茨城県にある本学は、原子力施設から10キロ圏内という珍しい立地。その特性を活かし、授業では一般的な災害看護に加え、目に見えないリスクに対処する放射線看護についても深く理解している。災害看護とは、災害時にほかの専門職と協力・連携しながら行う看護活動のこと。応急処置を行うだけではなく、被災者の心のケアや避難所での感染症対策、さらには防災までと非常に幅広い領域を扱っている。また放射線看護は、放射線被ばくの可能性がある人や放射線診療を受ける患者に対して、適切なケアを行う看護分野。被ばく医療の知識を持つ看護師は、大規模災害時をはじめ年々増加するがん治療(放射線療法)などの高度医療現場でも必要不可欠で、活躍の場は多岐にわたる。原子力災害のリスクという地域特有の課題を、看護師としての強みに変えている。

原子力施設から近いという特色を活かし、災害時には自分と患者さんの生命を守れる看護師を育成している
「もし今、サイレンが鳴ったら、看護職としてまず何をすべきか?」と、地域の現実を自分事として捉える問いかけから始まる。授業では、知識を学ぶだけではなく、災害現場を想定したシミュレーション演習を実施。負傷者の優先順位を決める「トリアージ」の訓練や、担架による搬送訓練などを行う。また、原子力災害発生時の対応や患者への除染手順、さらには被ばくによる健康不安を訴える人々への心のケアなど、専門性の高いスキルを修得。想定される数々のリスクに対してチームでシミュレーションし、実践的な判断力も養う。

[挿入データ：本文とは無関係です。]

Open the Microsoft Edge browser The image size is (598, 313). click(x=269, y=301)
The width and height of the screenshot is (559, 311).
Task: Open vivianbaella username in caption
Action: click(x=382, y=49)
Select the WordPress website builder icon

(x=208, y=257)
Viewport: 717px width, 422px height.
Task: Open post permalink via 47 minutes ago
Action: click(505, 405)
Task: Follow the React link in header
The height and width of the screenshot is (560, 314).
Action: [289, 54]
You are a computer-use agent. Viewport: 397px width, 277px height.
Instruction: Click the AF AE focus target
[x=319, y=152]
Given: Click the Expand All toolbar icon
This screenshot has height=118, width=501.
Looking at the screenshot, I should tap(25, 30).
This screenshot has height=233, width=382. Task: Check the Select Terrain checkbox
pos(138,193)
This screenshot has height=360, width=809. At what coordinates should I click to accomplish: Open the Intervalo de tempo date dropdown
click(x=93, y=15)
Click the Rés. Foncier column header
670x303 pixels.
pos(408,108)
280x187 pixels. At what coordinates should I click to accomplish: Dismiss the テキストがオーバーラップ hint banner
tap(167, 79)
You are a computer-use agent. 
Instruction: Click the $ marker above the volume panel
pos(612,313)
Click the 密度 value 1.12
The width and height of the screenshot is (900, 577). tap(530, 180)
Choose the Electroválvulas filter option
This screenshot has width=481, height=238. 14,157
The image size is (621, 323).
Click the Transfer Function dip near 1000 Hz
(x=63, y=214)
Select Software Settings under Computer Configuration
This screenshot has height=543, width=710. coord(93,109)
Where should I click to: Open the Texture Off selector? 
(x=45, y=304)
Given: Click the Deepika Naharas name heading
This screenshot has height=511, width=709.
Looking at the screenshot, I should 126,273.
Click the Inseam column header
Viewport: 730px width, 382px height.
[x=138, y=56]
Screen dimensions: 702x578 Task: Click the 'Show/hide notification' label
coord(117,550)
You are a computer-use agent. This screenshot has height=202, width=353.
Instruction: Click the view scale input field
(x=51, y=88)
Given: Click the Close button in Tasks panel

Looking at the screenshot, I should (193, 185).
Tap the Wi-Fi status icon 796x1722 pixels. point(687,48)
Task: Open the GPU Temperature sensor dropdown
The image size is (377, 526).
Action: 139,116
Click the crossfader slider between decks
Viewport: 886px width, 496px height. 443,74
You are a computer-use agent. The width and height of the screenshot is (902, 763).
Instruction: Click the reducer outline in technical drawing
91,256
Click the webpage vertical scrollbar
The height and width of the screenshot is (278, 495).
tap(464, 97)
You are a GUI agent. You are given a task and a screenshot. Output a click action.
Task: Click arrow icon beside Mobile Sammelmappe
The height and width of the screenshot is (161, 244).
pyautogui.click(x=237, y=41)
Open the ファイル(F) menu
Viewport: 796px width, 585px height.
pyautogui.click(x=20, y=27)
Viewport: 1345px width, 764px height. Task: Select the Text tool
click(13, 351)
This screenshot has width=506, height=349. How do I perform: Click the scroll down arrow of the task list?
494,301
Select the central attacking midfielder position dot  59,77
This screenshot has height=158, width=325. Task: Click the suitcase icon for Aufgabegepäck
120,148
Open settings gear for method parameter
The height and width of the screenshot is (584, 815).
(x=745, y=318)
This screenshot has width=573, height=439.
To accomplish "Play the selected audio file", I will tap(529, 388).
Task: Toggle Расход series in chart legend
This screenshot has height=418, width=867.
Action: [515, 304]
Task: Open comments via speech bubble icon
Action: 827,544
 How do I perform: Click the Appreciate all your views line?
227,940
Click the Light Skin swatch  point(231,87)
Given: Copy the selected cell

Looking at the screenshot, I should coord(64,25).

放射能測定器(サーベイメータ)を使用した測定演習もあり、どの距離でどの程度の防護が必要か肌で体験できる
科学的な視点から物事を捉えることができ、地域の特性やエネルギー、防災についての関心がある人に向いています。優しさと責任感があり、周囲と協力しながら課題を解決できる人におすすめの授業です。

「誰かの役に立ちたい」や「地域の日常を支えたい」という想い全てが、看護の力につながっていく
4年次に開講。災害時という特殊な状況における医療と看護について学ぶ。災害の発生から復興に至る状況別に、看護職が自分自身の生命と安全を守りながら、被災地域で活動するための基礎的な知識と能力を習得。また演習を通して、安全で安心して生活できる環境づくりと看護活動についても考える。地域の消防署や自治体と連携した合同訓練も行う。総合病院で管理職を経験した教員による、臨床経験を活かした授業。
※この画面の情報は、すべて取材した時点でのものになります。